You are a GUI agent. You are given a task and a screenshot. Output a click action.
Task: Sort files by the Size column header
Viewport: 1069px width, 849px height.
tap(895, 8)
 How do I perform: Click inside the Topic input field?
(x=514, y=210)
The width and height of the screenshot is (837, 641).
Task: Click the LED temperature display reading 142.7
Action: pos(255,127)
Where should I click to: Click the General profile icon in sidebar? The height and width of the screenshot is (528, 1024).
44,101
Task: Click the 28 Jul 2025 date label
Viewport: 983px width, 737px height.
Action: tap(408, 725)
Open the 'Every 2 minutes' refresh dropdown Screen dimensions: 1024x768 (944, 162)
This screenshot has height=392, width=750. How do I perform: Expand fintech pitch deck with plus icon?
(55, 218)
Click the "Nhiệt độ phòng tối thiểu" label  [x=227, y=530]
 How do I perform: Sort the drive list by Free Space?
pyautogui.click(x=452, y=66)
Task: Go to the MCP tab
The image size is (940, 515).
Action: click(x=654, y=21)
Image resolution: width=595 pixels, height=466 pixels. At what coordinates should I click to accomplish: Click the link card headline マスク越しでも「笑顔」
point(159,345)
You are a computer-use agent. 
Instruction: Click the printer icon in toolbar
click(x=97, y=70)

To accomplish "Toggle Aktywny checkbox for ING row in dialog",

______

WORK REQUEST:
Copy the data word for word.

EXERCISE ANSWER:
You are a GUI agent. You are given a task and a screenshot. Output a click action.
Task: Sort files by the Size column header
Viewport: 1069px width, 849px height.
tap(895, 8)
 How do I perform: Click inside the Topic input field?
(x=514, y=210)
The width and height of the screenshot is (837, 641).
Task: Click the LED temperature display reading 142.7
Action: pos(255,127)
Where should I click to: Click the General profile icon in sidebar? The height and width of the screenshot is (528, 1024).
44,101
Task: Click the 28 Jul 2025 date label
Viewport: 983px width, 737px height.
Action: tap(408, 725)
Open the 'Every 2 minutes' refresh dropdown Screen dimensions: 1024x768 (944, 162)
This screenshot has height=392, width=750. How do I perform: Expand fintech pitch deck with plus icon?
(55, 218)
Click the "Nhiệt độ phòng tối thiểu" label  [x=227, y=530]
 How do I perform: Sort the drive list by Free Space?
pyautogui.click(x=452, y=66)
Task: Go to the MCP tab
The image size is (940, 515).
Action: click(x=654, y=21)
Image resolution: width=595 pixels, height=466 pixels. At what coordinates should I click to accomplish: Click the link card headline マスク越しでも「笑顔」
point(159,345)
You are a computer-use agent. 
Instruction: Click the printer icon in toolbar
click(x=97, y=70)

To accomplish "Toggle Aktywny checkbox for ING row in dialog",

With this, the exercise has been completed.